Speculator’s Weakness is the Swindler’s Strength

Forex market is the largest in terms of trading volume with daily turnover of over US$ 5 Trillion. The markets are open 24 hours during the weekdays and offers maximum liquidity. It easy to enter and exit a position in any of the major currencies within a fraction of a second for a small spread in most market conditions.   Financial Institutions and large banks are the major players. They have access to excellent infrastructure, knowledge, real-time information and data to be successful in trading. 

While a small section of the retail Forex trader make money trading Forex, a majority of individual traders lose money consistently. More often than not, they are victims of their lack of understanding of the Forex markets or were misguided by signal provider or software seller.  Social trading platforms is a relatively recent phenomena which makes retail Forex traders fall in the line for getting wilfully scammed. Social trading platforms has enabled easy copying of trades from “successful” traders who show incredible gains over past few months or even couple of years. The lure of quick gains without the need to actually learn the basic concepts of Forex trading has lead to a large number of traders losing entire accounts due to copy trading badly managed grid and martingale strategies. In all these cases, traders lose their invested money in the process of trading bad strategies or blindly copy trading high risk systems.

In 2008, Traders International Return Network cheated investors of over $15 Million – This had been a raging topic for many years in the financial circles, but has now been forgotten.  Over past few years, a growing number of cases have come to light when financial firms or even brokers have lured investors with high yield investment programs by providing proofs and valid trading history. Financial Conduct Authority (UK) has warned of an increase in rise of fraud in online trading platforms. The reported number of cryptocurrency and Forex scams had tripled in the 2018 to more than 1,800.
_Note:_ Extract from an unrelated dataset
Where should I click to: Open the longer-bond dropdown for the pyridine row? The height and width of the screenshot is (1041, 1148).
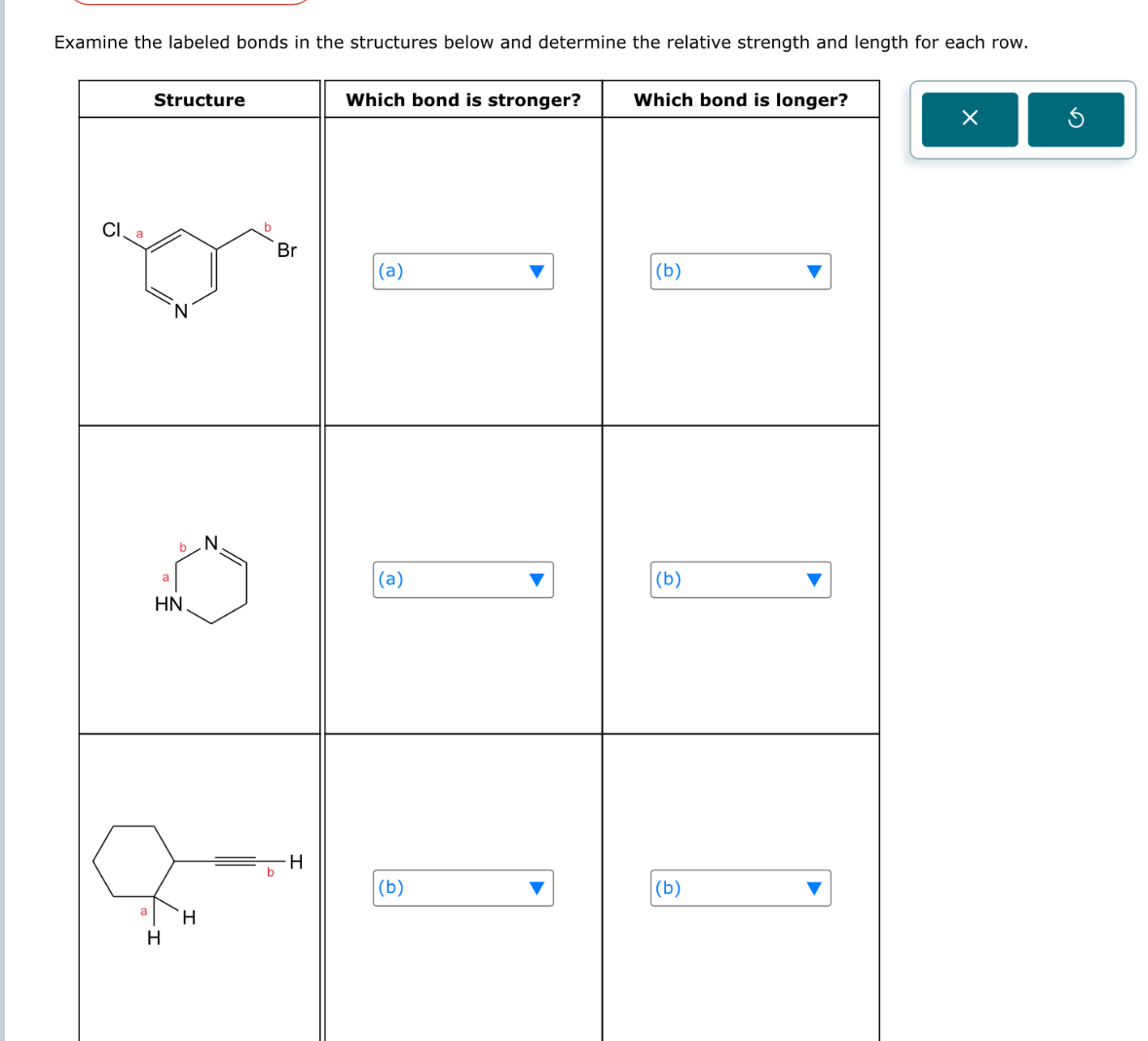tap(740, 271)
With very strict regulations in US, Europe and Japan cripplingForex and Binary Options trading, traders are looking outwards towards brokers located in countries with trader friendly regulations. Traders are speculators by nature. This is both their strength as well as their weakness – They are willing to take risk and go in for higher rewards. But the same trait sometimes makes them act too quickly – a weakness that the scammers are waiting to exploit.  Scammer often re-emerge with different names and identities, getting better with each scam they operate. They setup perfectly legitimate looking businesses complete with licenses from regulatory agencies. They are often successful to win the trust of traders and investors by saying they are regulated by an organisation that sounds legitimate. Australian Securities and Investments Commission (ASIC) has provided a comprehensive list fake names used by scammers – The complete list of the fake regulatory agencies has been collected by ForexInfoBook in their report : Beware of Fake regulators & exchanges. The organisations listed are all fake entities and no genuine government regulators exist under those names. Traders and Investors should not deal with them.

Common sense is always the best line of defence. As a thumb rule, traders should subject any “too good to be true” opportunity to serious scrutiny. The first among them is to make sure the firm’s claimed regulation is not from among the list of fake regulatory agencies pointed out by ASIC.